I’m 32 (today!) and my son (my first and so far only child) is just about to turn two.
I put on four stone with my pregnancy, and despite various diets (and full-term breastfeeding) I have still not managed to lose it all. I’m starting to come to terms with the idea that this might just be my body now. My stomach is riddled with stretch marks which are now silvery in tone. They’re on my hips, too. It’s really wobbly and flabby and I’ve stopped wearing anything with a tight waistband. At the same time, however, I do feel more “feminine” than before. Maybe it’s because I prefer dresses now, as they skim over the flab and are more comfortable. I’m not sure I wanted to feel “feminine” particularly, but it’s happened, and I can’t say I mind too much.
I’m now at the stage where I’m wondering whether to try to lose more weight, or to come to terms with my body the way it is.
What do you think?
I think the answer should be both — you definitely should accept and love your body for what it can do and where it is now, but at the same time, you should try to get to a healthy weight for you. Talk to your doctor about what what a good long-term target for you should be… but losing any weight should be about caring for yourself and nurturing yourself, and should not come from a place of self-criticism!
I don’t think just because you had a baby you shouldn’t keep trying to reach your goals. I read a really good book by Tosca Reno it’s called “The Eat Clean Diet”. It changed my life. The stretch marks might fade with all natural african shea butter. It’s helping me. And lastly, try to get some exercise. Exercise can be fun as long and you find something you like. Try to get some activity everyday. Remember, when you love yourself and your baby you want to be healthy so you can live a long, healthy, and happy life!

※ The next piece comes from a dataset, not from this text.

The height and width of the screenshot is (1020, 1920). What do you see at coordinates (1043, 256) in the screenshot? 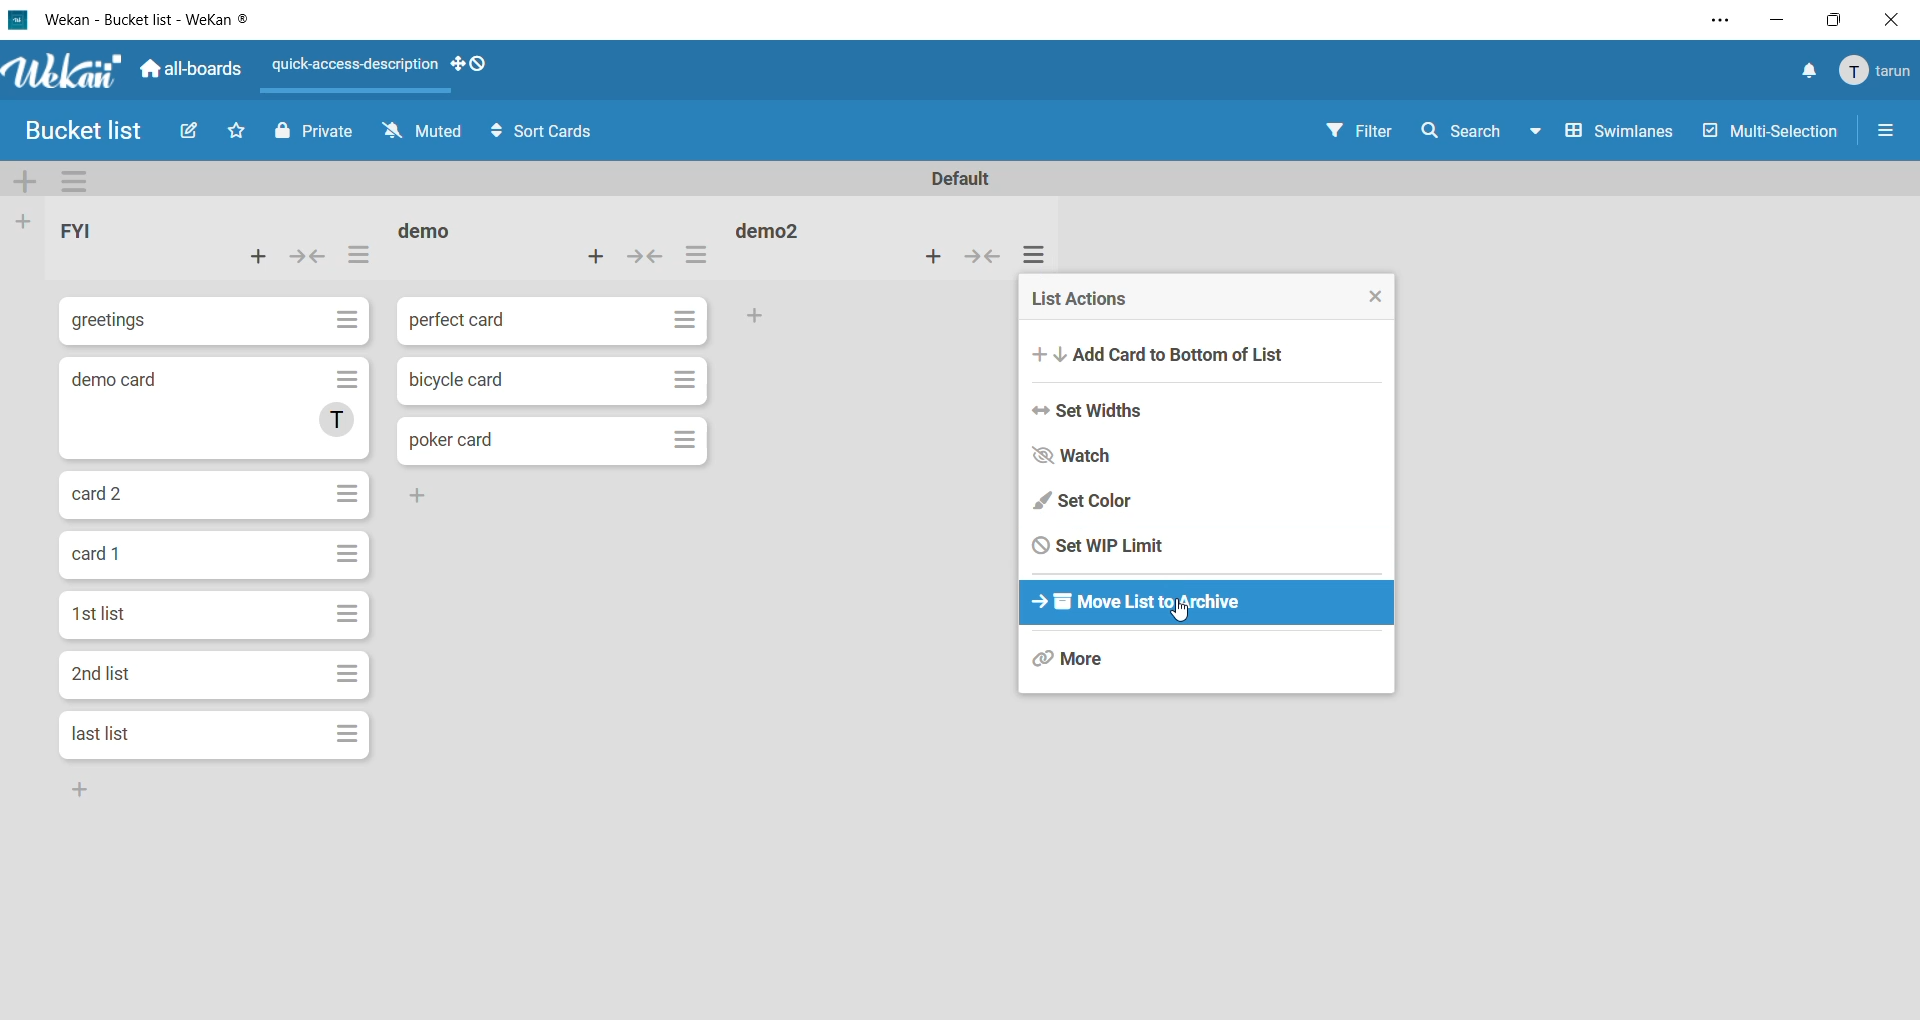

You look beautiful. I too struggle with this question. I have about 10-15 lbs to go to get back to where I want to be, and sometimes I think “Maybe this is just what my body wants to be now and I should accept it.”) I think it’s such a personal thing. The means we have for determining what a person’s “healthy” weight is seem so arbitrary. I guess we just have to get to where we feel comfortable.For me, that’s where I feel fit enough to do the things I love to do. It also, ideally, would be to fit into the clothes I wanted to wear, but I think we live in such a culture of non-acceptance (even if we fit the beauty ideal) that we’re so messed up when it comes to the notion of “healthy.” Self-love isn’t about getting to a certain size first. You’re the same person no matter what weight you are, and I think this is something we need to focus on.
You’re gorgeous!
*nodding*
I agree with Taiyo. IMO, it’s really two different things we are dealing with here (and by “we” I am speaking globally for women with body image issues). Our self-image vs. our actual image. Our self-image may not be related to our actual image at all – we can lose weight but many of us just find some other thing to regret about ourselves. I think you should love your body exactly as it is. I also think you should eat healthy and exercise – but that has just as much to do with physical and mental health as it does with body shape.
Peace, mamas.
PS, you really are beautiful!
Sometimes coming to terms with your body now, will enable more weight loss. If you’re happy with yourself, and treat your body with the respect and dignity it deserves, you will naturally take good care of it. If you’re taking good care of it, then you will naturally accept whatever shape you have. It’s a wonderful circle.
Some women won’t lose weight while bf because their body is holding on to reserves.
A great, natural exercise is babywearing. You can wear your baby on your front to 20lbs, and on your back to about 35-40lb (age 3 for most). Find a good carrier like a mei tai or Ergo that keeps baby close and high, not a metal frame backpack that sets baby back from you. Your body is fooled into thinking you weigh more, so you’ll burn more calories, and passively work muscles, while doing your normal life. I totally miss it!
I think you do look feminine!!! No man has the great curves you do!
Ruth, the first word I thought of when I saw your photo was, “Lush”. Ruben would have loved to paint you. Deciding to lose weight or not is a tough call, and one I’m working with, too. My youngest is 6 now. No matter what you chose, you are lovely.
Dawn
You are very beautiful and womanly. If you want to lose weight do it for the health benefits because to me you look like a very curvacious sexy woman. I am built like a box and would love to have a shape and feel feminine!
finally someone who looks like me. I am also trying to accept myself cause with diet exercise I can’t seem to lose the weight.
Girl, you’re cute. Your proportions are pleasing, and your little one thinks you’re the most beautiful thing alive. Looks like you’ve got a little style going there, and I think you’re a rockstar for putting yourself out there. Weight is such a guilty thing – you’re doing fine, and needn’t apologize.
you might not have a model thin body but you dress sexy! you totally inspire me !! I have been feeling pretty blue about my shape, but now I see how incredibly attractive and sexy you look so Im going to try the same!